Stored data
+--
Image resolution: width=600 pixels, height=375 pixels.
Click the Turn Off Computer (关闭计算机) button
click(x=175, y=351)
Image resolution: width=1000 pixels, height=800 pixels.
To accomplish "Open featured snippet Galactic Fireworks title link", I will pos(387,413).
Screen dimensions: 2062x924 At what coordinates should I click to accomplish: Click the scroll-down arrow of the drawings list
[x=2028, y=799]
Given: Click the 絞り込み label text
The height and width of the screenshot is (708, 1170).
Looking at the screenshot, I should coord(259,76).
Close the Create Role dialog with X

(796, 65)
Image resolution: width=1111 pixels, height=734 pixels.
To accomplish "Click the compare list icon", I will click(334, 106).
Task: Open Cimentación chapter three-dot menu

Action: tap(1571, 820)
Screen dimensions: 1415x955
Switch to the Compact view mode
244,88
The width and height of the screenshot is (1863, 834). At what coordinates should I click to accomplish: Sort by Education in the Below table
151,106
+--
Your task: Copy every line from the records above that contains the word "will".

Solution:
To accomplish "Open featured snippet Galactic Fireworks title link", I will pos(387,413).
To accomplish "Click the compare list icon", I will click(334, 106).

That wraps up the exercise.